18/12/2018 21:04

MPE vai investigar uso de trator da prefeitura na chácara do prefeito

Relatório da comissão especial que apurou os fatos havia decidido pelo arquivamento da denúncia

Adriano Fernandes e Helio de Freitas
Chácara onde a máquina foi flagrada. (Foto: Arquivo) Chácara onde a máquina foi flagrada. (Foto: Arquivo)

A Câmara de Vereadores de Naviraí - cidade a 366 quilômetros de Campo Grande -, decidiu pelo prosseguimento da investigação sobre o prefeito da cidade, José Izauri de Macedo (DEM), acusado de utilizar uma máquina locada pela prefeitura para fazer serviços particulares.

O relatório da comissão especial que apurou os fatos havia decidido pelo arquivamento da denúncia.
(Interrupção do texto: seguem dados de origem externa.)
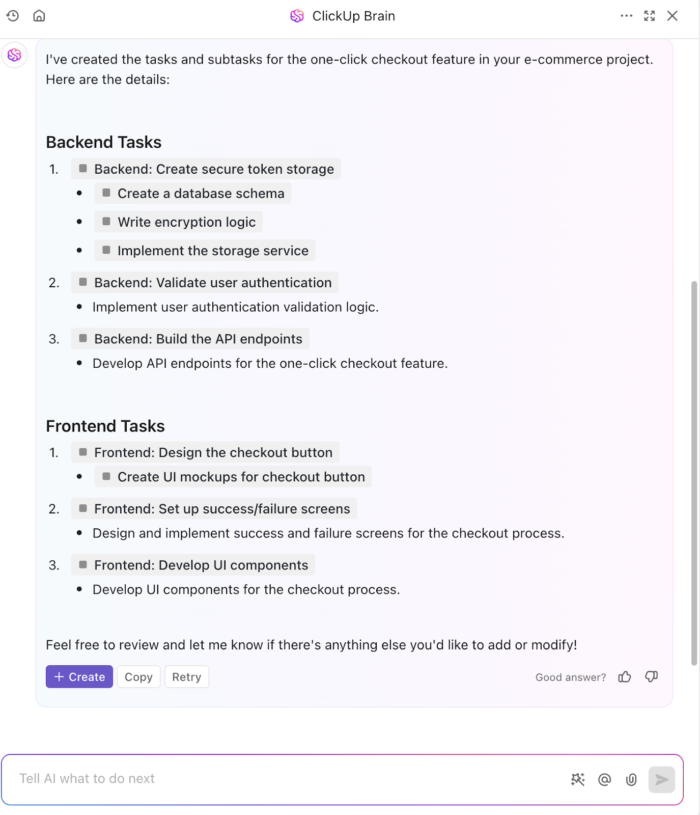The image size is (700, 815).
Task: Copy the AI response
Action: 138,677
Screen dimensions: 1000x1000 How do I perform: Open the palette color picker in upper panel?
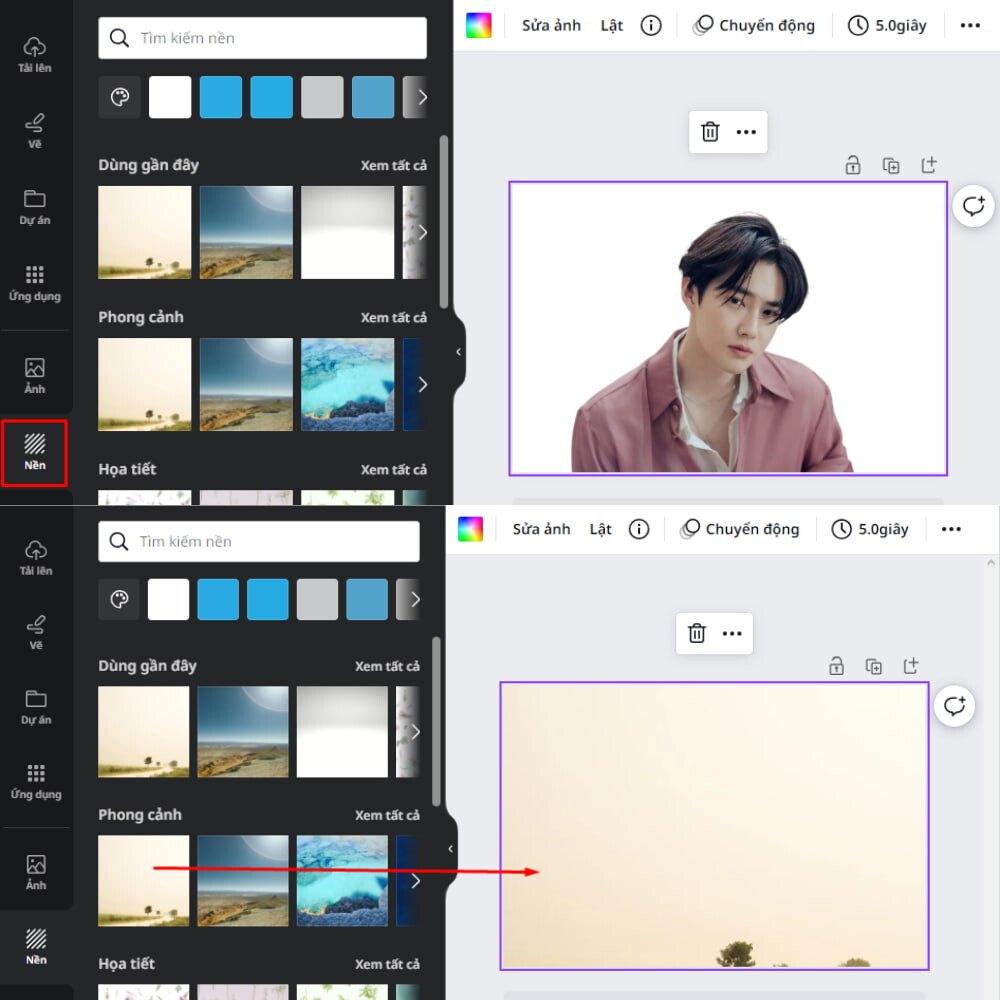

No entanto, durante sessão extraordinária realizada na manhã desta terça-feira (18), os vereadores decidiram, por 9 votos a 4 pelo encaminhamento da investigação a Procuradoria Geral de Justiça do MS.

“Não estamos fazendo juízo de valores, até acreditamos na inocência do chefe do executivo, mas há necessidade de uma avaliação mais cautelosa e com uso de mecanismos mais eficientes que o MPE possui”, comentou o vereador Ederson Dutra (PSOL), durante a sessão.

Caso o Tribunal de Justiça constate alguma irregularidade na denúncia, o caso voltará ao legislativo. Mas se não existir materialidade haverá o arquivamento.

Denúncia – Em sessão do último dia 13 de novembro na Casa de Leis, foi instaurada uma Comissão Especial de Investigação, para apurar a denúncia apresentada pelo morador Reginaldo Almeida de Souza.

Na denúncia protocolada na Câmara e no Ministério Público, Reginaldo afirma que o flagrante ocorreu no dia 3 de outubro deste ano, quando passava pela Rua Florestal e percebeu uma máquina fazendo a destoca e limpeza da chácara que pertence ao prefeito.

Ele fez fotos com o celular e chamou um morador como testemunha. Esse morador teria gravado um vídeo também com o celular. Ao perceber que estava sendo gravado, o condutor teria abandonado a máquina no local.

Junto com a denúncia, Reginaldo entregou cópias de documentos, inclusive da licitação e do contrato firmado pela prefeitura com a empresa fornecedora dos equipamentos locados. A máquina em questão faz parte desse lote.

Defesa - A defesa do executivo apresentou documentação assegurando que na data do serviço o equipamento ainda não estava a serviço da Prefeitura, uma vez que não havia ordem de serviço para esta finalidade.